Texto de la página:
_____

Más gente necesitaría permisos para llevar armas cortas personales.

«Nos han enseñado toda la vida a confiar en el gobierno y en el ejército», dijo.

«Después de esto, la gente va a confiar en sí misma».

«Tolerancia cero con los nombramientos políticos semicorruptos», dijo, en clara referencia a personajes como Itamar Ben-Gvir, el nebuloso ultraderechista que ocupa el cargo de ministro de Seguridad Nacional.

«Los israelíes están bajo demasiadas amenazas y expuestos en demasiados frentes como para aceptar un gobierno mediocre, amateur e interesado de gente que no es digna de confianza».

La historia de la familia Tibon es testimonio de que el 7 de octubre el pueblo de Israel era mucho mejor que su gobierno.

Amir me contó que estaba sentado con un miembro del equipo de seguridad de su kibutz «que libró esta batalla demencial, desarmado» contra el centenar de terroristas de Hamás que entraron en el kibutz de Nahal Oz aquella mañana.

«No puedes evitar un sentimiento de desesperación cuando ves el liderazgo que tenemos», dijo.

«Y no puedes evitar un sentimiento de orgullo cuando ves a los ciudadanos que salvaron vidas ese día».

Había otros puntos de esperanza mezclados en la penumbra general de la vida israelí actual.

Conocí a reservistas que habían abandonado sus ajetreadas carreras y volado desde Chicago; Dubai, Emiratos Árabes Unidos; y Melbourne, Australia, para reincorporarse a sus antiguas unidades.

_____

Qué se pide:
Reproduce sin cambios el pasaje del texto de la página que empieza con las palabras "Más gente necesitaría" y termina con "que su gobierno.". No hace falta consultar los datos.

Datos recopilados:

_____

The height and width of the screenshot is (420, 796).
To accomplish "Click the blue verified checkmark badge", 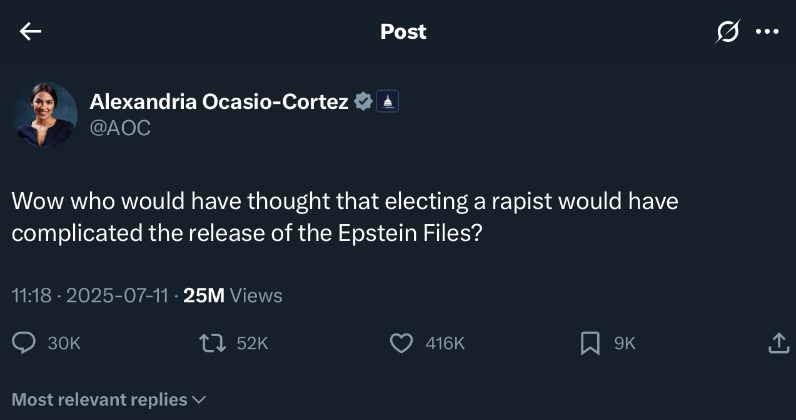I will [x=364, y=101].
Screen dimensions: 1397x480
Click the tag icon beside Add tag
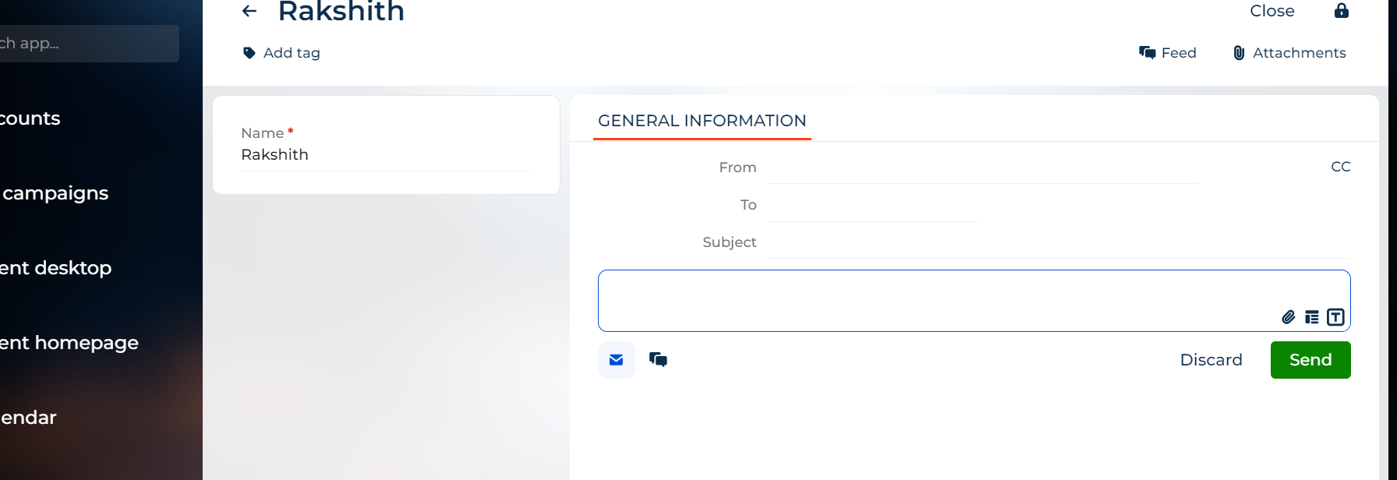coord(249,53)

_____

Tu solución:
Más gente necesitaría permisos para llevar armas cortas personales.

«Nos han enseñado toda la vida a confiar en el gobierno y en el ejército», dijo.

«Después de esto, la gente va a confiar en sí misma».

«Tolerancia cero con los nombramientos políticos semicorruptos», dijo, en clara referencia a personajes como Itamar Ben-Gvir, el nebuloso ultraderechista que ocupa el cargo de ministro de Seguridad Nacional.

«Los israelíes están bajo demasiadas amenazas y expuestos en demasiados frentes como para aceptar un gobierno mediocre, amateur e interesado de gente que no es digna de confianza».

La historia de la familia Tibon es testimonio de que el 7 de octubre el pueblo de Israel era mucho mejor que su gobierno.